## EXERCISE DESCRIPTION
Below are some records. Repeat exactly the lines from the one containing "[Menú abierto] (22, 30)" through the final line.
□ □ □ □
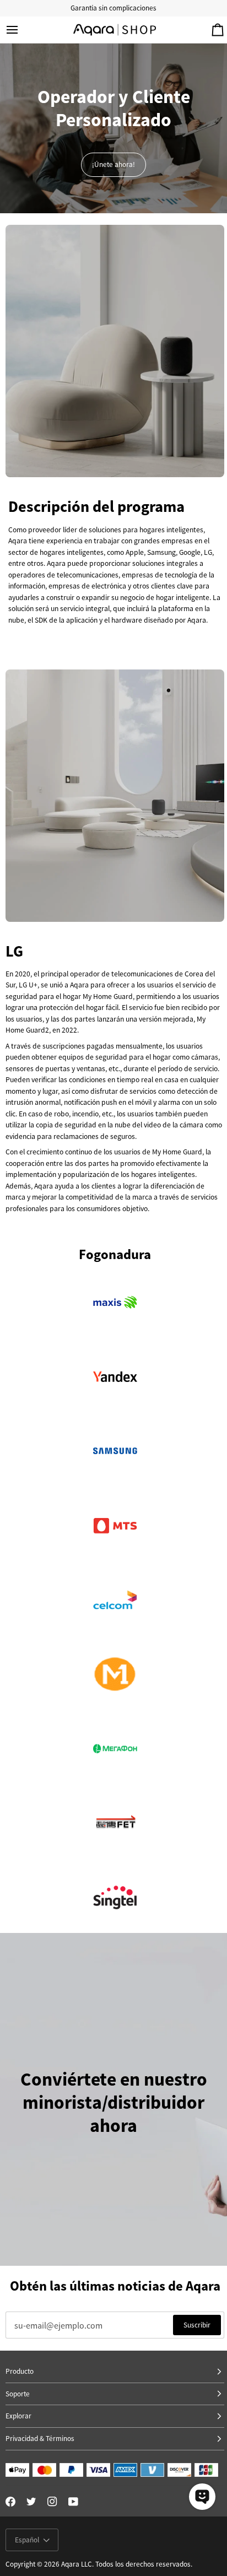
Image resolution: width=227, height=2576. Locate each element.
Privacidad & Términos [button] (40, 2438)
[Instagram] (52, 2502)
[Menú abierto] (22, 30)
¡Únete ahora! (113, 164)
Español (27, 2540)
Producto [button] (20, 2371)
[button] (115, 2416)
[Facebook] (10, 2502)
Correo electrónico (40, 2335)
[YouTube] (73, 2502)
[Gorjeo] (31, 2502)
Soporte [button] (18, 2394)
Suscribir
□ □ □ □
## SOLUTION BELOW
[Menú abierto] (22, 30)
¡Únete ahora! (113, 164)
Español (27, 2540)
Producto [button] (20, 2371)
[button] (115, 2416)
[Facebook] (10, 2502)
Correo electrónico (40, 2335)
[YouTube] (73, 2502)
[Gorjeo] (31, 2502)
Soporte [button] (18, 2394)
Suscribir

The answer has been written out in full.